Se propuso ir directamente por el pasillo al cuarto de baño y coger por sorpresa al hombre. Pero entonces oyó un crujido de papel en la dirección opuesta.

Cruzó el comedor y se detuvo en el umbral de la cocina. Era más pequeña que la cocina de su madre, pero estaba tan limpia y ordenada como jamás lo había estado la cocina de su madre desde que muriera.

Una mujer con un vestido azul se sentaba ante la mesa, dándole la espalda. Se inclinaba sobre una revista, volviendo las páginas una tras otra, como si buscara algo interesante para leer.

Candy controlaba mucho mejor que Frank sus talentos telecinéticos y, sobre todo, podía «teletransportarse» con más eficacia y rapidez que él, causando menor desplazamiento de aire y menos ruido de la resistencia molecular. No obstante, le sorprendió que ella no se hubiese levantado para investigar, pues el ruido que él había hecho a la llegada había estado lo bastante cerca de ella y había sido suficientemente raro para picar su curiosidad.

La mujer volvió unas cuantas páginas más y, entonces, se inclinó hacia delante para leer.

Candy no podía verla bien por detrás. Su pelo era espeso y brillante, y parecía haber sido hilado en el mismo telar que el de la noche. Su espalda y hombros eran esbeltos. Sus piernas, ambas a un lado de la silla y con los tobillos cruzados, bien formadas. Supuso que le habría excitado la curva de sus pantorrillas si hubiese sido un hombre interesado por el sexo.

Preguntándose cómo sería su cara y sintiéndose abrumado de repente por la necesidad de probar su sangre, cruzó el umbral y dio tres pasos hacia ella. No se molestó en guardar sigilo, pero la mujer no levantó la vista. La primera noticia que tuvo de su presencia fue cuando él la agarró por el pelo y la levantó de la silla pataleando y manoteando.

La hizo dar media vuelta y se sintió excitado al instante. Le dejaron indiferente sus torneadas piernas, la curva de sus caderas, la delgadez de su cintura y la redondez de sus pechos. Pese a su belleza, no fue su cara lo que le electrizó, sino la extraña calidad de sus ojos grises. Podría llamársele vitalidad. Parecía más viva y vibrante que la mayoría de la gente.
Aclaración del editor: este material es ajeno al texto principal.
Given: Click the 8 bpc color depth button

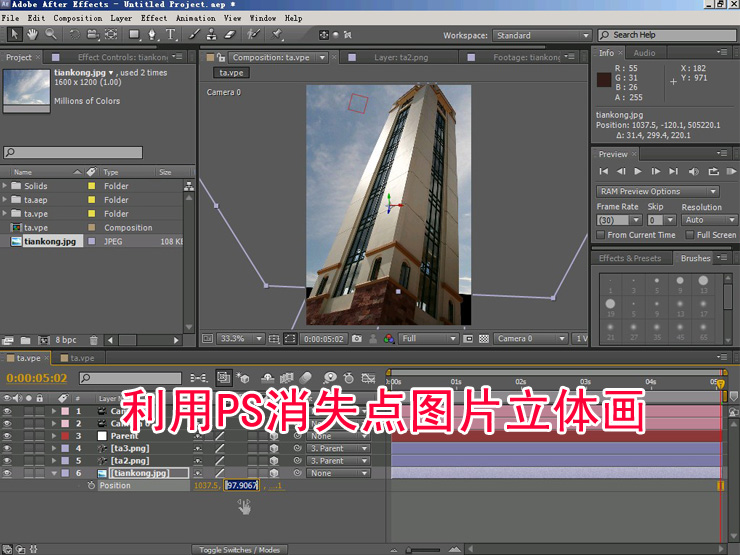Looking at the screenshot, I should 65,341.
La mujer no gritó pero dejó oír un gruñido de miedo o cólera, y luego le golpeó furiosamente con ambos puños. Le aporreó el pecho y la cara.

¡Vitalidad! Sí, estaba llena de vida, rebosante de vida, lo cual era mucho más emocionante que cualquier ofrenda de encantos sexuales.

Candy oyó todavía las distantes salpicaduras de agua, el murmullo del ventilador del baño, y confió poder hacerse con ella sin atraer la atención del hombre… siempre que lograra acallar sus gritos. Le asestó un puñetazo en la sien antes de que gritara. La mujer se derrumbó sobre él, no inconsciente, pero sí aturdida.

Temblando de placer anticipado, Candy la colocó de espaldas sobre la mesa, con las piernas colgando por el borde. Le separó los muslos y se inclinó entre ambos, pero no para cometer violación, nada tan repugnante como eso. Cuando bajó su rostro hacia el de ella, la mujer le miró parpadeante y confusa, todavía atontada por el golpe recibido. Luego, su mirada empezó a aclararse. Vio en ella una expresión de horrorizada comprensión y se lanzó raudo a por su garganta, le dio un mordisco hondo y encontró sangre… una sangre limpia, dulce, embriagadora.

Ella se debatió bajo su cuerpo.

¡Estaba tan viva! ¡Tan maravillosamente viva! Por un rato.

Cuando el recadero trajo la pizza, Lee Chen la llevó al despacho de Julie y Bobby y ofreció una parte a Hal.

Dejando a un lado su libro pero sin quitar los pies descalzos del velador, Hal dijo:

– ¿No sabes lo que esa porquería hace a tus arterias?

– ¿Por qué se preocupa hoy todo el mundo por mis arterias?

– Eres un joven simpático, y no queremos verte muerto antes de que cumplas los treinta. Además, si fuera así, siempre nos preguntaríamos qué ropa te habrías puesto a continuación si hubieses estado vivo.

– Desde luego, nada parecido a lo que llevas tú, te lo aseguro.

Hal se inclinó e inspeccionó la caja que Lee exponía ante su vista.

– Tiene muy buen aspecto. Regla de oro: sea cual fuere la pizza que te sirvan, el comerciante te está vendiendo servicio y no buen alimento. Pero ésta no tiene mala cara, se ve muy bien dónde termina la pizza y empieza el cartón.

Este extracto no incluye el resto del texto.